Created by Case Western Reserve researchers, the drug known as Myeliviz will be tested in clinical trials involving healthy volunteers at Cleveland Clinic Mellen Center for Multiple Sclerosis.
An autoimmune disease affecting 2.3 million people worldwide, according to the National Multiple Sclerosis Society (NMSS), MS can be a particularly difficult disease to diagnose. That's especially true in its early stages, due to unpredictable combinations of symptoms and their severity, and because of limitations in other available imaging methods.
Myeliviz (pronounced "MY-luh-viz"), targets and binds to myelin--the sheathing surrounding nerves that is affected by MS--and allows for its imaging by a PET scanner, a common hospital tool.
The drug has the potential to provide a new source of evidence to help physicians determine the existence and extent of damage to the central nervous system (CNS) from MS.
The trials have been made possible by a $1.7 million grant from the National Institutes of Health.
"Myelin has never been directly imaged before.

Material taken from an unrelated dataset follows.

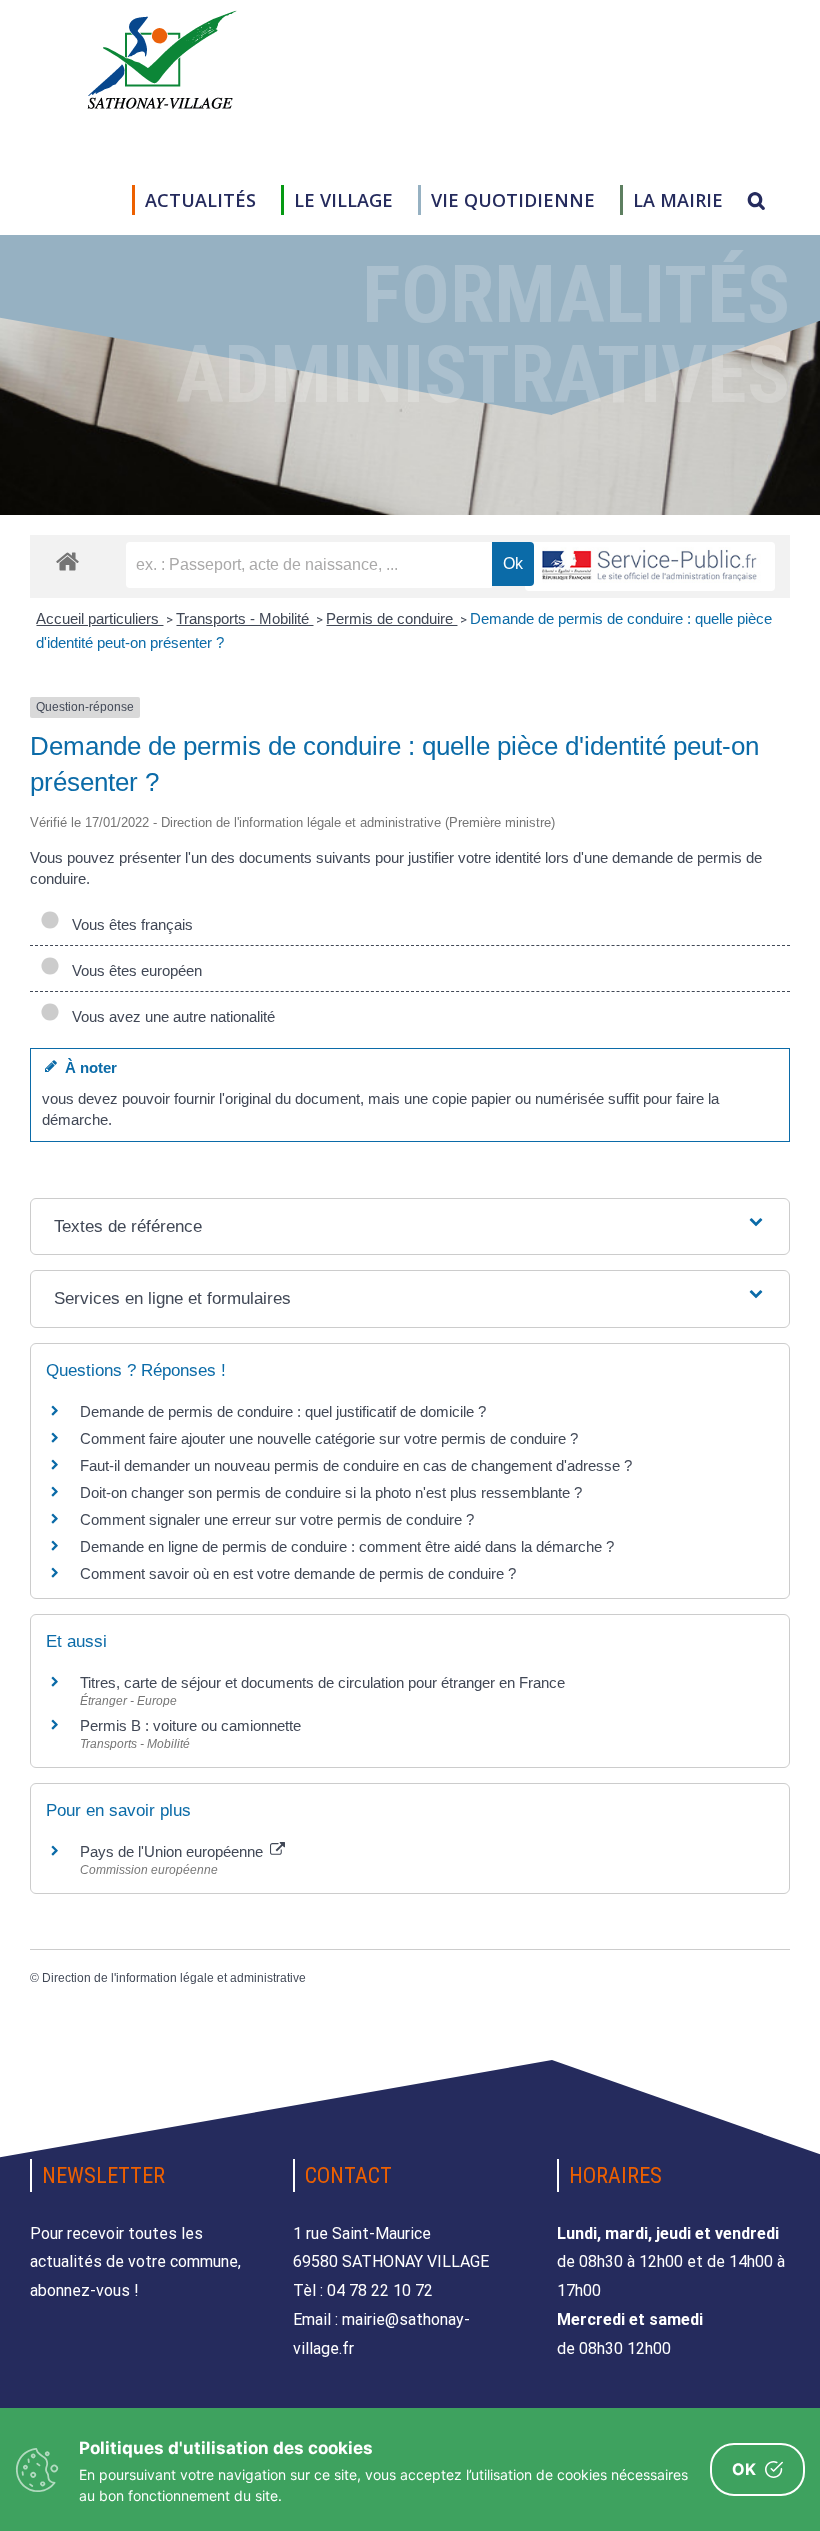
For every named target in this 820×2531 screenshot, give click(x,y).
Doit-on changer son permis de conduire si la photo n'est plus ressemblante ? (331, 1492)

Our technique is the first to do so, and we are hopeful that this will provide earlier and more accurate diagnosis of MS," said Yanming Wang, co-inventor of Myeliviz and professor of radiology at the School of Medicine. He is also the co-principal investigator on the federal grant.
"The goal is to enable clinicians to more unambiguously diagnose MS and monitor disease progression and repair processes," said Robert Fox, vice chair for research in Cleveland Clinic's Neurological Institute and co-principal investigator on the grant.
How it works
Administered by an IV before a PET scan, Myeliviz targets and binds to myelin--acting as a marker in PET images. Normal myelin and damaged myelin have different patterns of Myeliviz uptake. Areas where myelin has been damaged appear as dark spots on the images, providing doctors with a potential new form of evidence to help determine MS diagnoses.
Given that MS can damage the CNS before its symptoms become apparent, the potential for earlier and more accurate diagnoses of the disease could help doctors use current treatments more effectively, such as during key early stages when the long-term severity of debilitating effects can be better influenced.
"Myeliviz could be the missing link in finding a cure for MS and other myelin diseases by serving as a specific and quantitative imaging marker for early diagnosis and sensitive, quantitative evaluation of novel therapies currently under development," said Chunying Wu, the drug's co-inventor and instructor of radiology at Case Western Reserve.
The combination of Myeliviz and PET imaging may be able to supplement, and perhaps in some cases replace, the use of magnetic resonance imaging (MRI) machines--which indirectly image myelin. The current standard-of-care imaging examination for MS, MRIs have long been used for diagnoses but are less effective for monitoring the disease.
"This drug may provide improved ongoing monitoring of brain health in general--and help doctors more accurately gauge the effectiveness of treatments in numerous neurological diseases such as epilepsy, stroke, neurodegeneration, tumor and trauma in the brain and spinal cord," said Mykol Larvie, director of functional neuroimaging at Cleveland Clinic, who leads efforts on the FDA application process.
MS is most often diagnosed between the ages of 20 and 50, according to the NMSS; MS is not contagious or directly inherited.
Myeliviz is the first agent to be studied for myelin PET imaging in humans, and is, therefore, the first in the class of myelin PET agents to be studied in humans.
The research team also includes Curtis Tatsuoka, David Wilson, and Jerry Silver of Case Western Reserve, Stephen Selkirk of the VA Northeast Ohio Healthcare System, and Bruce Trapp, Rebecca Algeri and colleagues at Cleveland Clinic.